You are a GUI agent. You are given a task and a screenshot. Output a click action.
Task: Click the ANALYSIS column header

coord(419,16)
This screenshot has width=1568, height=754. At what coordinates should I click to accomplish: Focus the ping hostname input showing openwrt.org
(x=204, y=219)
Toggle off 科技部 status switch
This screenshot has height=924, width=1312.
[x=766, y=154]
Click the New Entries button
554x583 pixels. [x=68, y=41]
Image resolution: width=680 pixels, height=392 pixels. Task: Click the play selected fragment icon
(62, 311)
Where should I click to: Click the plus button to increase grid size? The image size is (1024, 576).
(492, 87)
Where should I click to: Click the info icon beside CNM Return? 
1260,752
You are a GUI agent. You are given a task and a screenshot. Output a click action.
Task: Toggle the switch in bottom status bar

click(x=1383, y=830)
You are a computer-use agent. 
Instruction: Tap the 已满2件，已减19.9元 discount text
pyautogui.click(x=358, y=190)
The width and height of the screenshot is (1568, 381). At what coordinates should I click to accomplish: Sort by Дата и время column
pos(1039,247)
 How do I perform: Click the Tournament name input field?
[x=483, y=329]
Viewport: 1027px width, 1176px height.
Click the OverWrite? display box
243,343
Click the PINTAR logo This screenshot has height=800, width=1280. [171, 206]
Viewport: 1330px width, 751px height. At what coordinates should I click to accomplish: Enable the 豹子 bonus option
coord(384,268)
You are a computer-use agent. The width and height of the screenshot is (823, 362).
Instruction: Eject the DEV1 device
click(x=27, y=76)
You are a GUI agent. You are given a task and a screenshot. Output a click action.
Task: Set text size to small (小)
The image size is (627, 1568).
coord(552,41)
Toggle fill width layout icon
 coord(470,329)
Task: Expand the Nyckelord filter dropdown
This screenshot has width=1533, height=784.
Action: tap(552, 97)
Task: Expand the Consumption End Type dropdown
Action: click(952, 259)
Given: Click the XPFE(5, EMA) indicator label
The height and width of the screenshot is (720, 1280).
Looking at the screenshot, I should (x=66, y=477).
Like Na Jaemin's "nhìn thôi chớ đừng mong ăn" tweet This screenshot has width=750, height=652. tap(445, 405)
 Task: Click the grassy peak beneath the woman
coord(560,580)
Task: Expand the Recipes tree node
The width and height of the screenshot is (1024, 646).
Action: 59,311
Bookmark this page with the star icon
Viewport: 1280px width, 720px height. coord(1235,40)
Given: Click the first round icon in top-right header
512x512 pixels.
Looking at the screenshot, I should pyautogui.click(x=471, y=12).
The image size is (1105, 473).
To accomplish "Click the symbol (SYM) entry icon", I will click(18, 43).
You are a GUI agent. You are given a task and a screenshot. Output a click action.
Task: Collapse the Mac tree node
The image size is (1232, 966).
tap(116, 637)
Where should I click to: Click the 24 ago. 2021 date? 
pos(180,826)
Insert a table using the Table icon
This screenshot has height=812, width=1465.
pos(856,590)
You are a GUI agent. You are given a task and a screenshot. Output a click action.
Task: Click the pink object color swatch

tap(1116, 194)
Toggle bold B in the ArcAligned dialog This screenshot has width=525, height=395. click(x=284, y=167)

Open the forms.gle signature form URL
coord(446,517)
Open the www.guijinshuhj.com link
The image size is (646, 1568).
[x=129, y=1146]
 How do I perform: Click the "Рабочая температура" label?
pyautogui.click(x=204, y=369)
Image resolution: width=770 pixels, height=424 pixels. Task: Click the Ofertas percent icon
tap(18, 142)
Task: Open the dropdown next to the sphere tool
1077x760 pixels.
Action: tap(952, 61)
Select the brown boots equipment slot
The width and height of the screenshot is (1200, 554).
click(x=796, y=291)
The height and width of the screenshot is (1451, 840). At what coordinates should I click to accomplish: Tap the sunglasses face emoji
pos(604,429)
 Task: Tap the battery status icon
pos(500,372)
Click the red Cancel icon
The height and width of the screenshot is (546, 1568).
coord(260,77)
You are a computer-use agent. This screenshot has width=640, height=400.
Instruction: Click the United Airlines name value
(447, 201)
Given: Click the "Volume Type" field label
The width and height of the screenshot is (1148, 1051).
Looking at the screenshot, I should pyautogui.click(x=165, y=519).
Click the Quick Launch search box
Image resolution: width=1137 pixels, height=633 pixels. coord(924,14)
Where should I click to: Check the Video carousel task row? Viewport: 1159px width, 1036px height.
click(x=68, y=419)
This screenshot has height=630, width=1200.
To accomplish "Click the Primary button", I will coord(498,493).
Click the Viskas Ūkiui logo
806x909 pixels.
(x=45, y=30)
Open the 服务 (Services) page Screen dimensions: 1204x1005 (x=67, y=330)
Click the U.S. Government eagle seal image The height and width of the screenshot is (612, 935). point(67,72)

= = =

__WRITTEN EXERCISE__.
Copy out the lines of the records above word for word, starting at the line that has "Task: Click the grassy" and stopping after the line that has "tap(1116, 194)".

__TASK ANSWER__.
 Task: Click the grassy peak beneath the woman
coord(560,580)
Task: Expand the Recipes tree node
The width and height of the screenshot is (1024, 646).
Action: 59,311
Bookmark this page with the star icon
Viewport: 1280px width, 720px height. coord(1235,40)
Given: Click the first round icon in top-right header
512x512 pixels.
Looking at the screenshot, I should pyautogui.click(x=471, y=12).
The image size is (1105, 473).
To accomplish "Click the symbol (SYM) entry icon", I will click(18, 43).
You are a GUI agent. You are given a task and a screenshot. Output a click action.
Task: Collapse the Mac tree node
The image size is (1232, 966).
tap(116, 637)
Where should I click to: Click the 24 ago. 2021 date? 
pos(180,826)
Insert a table using the Table icon
This screenshot has height=812, width=1465.
pos(856,590)
You are a GUI agent. You are given a task and a screenshot. Output a click action.
Task: Click the pink object color swatch

tap(1116, 194)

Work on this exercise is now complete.